Information given -
━━━━━━━━━━

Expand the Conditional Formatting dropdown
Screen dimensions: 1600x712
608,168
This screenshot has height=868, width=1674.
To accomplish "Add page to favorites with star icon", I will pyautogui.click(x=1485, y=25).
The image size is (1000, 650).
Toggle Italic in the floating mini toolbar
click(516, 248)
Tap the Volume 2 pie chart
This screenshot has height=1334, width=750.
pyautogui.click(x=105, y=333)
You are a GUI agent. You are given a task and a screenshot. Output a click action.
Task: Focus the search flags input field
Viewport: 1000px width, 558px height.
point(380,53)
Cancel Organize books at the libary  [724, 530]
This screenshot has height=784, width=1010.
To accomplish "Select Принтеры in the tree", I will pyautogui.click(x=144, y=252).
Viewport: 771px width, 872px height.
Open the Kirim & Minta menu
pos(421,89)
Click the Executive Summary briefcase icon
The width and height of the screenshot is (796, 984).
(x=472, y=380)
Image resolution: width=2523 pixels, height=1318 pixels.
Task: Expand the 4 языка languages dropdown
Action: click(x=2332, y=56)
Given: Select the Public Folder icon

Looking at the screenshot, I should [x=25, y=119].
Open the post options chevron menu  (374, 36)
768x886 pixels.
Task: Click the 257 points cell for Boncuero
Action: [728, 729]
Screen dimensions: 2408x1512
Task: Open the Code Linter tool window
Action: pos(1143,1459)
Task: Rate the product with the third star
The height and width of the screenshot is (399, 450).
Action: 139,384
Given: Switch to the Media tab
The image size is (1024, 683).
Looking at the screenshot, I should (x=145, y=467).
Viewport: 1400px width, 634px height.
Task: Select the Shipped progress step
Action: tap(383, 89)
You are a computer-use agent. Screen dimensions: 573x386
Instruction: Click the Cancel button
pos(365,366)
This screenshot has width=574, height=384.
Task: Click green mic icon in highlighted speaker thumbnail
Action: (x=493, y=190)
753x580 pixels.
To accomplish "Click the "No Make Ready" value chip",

━━━━━━━━━━

Activity - The answer must consist of every line from the listing above that includes the word "with".

Solved exercise -
To accomplish "Add page to favorites with star icon", I will pyautogui.click(x=1485, y=25).
Task: Rate the product with the third star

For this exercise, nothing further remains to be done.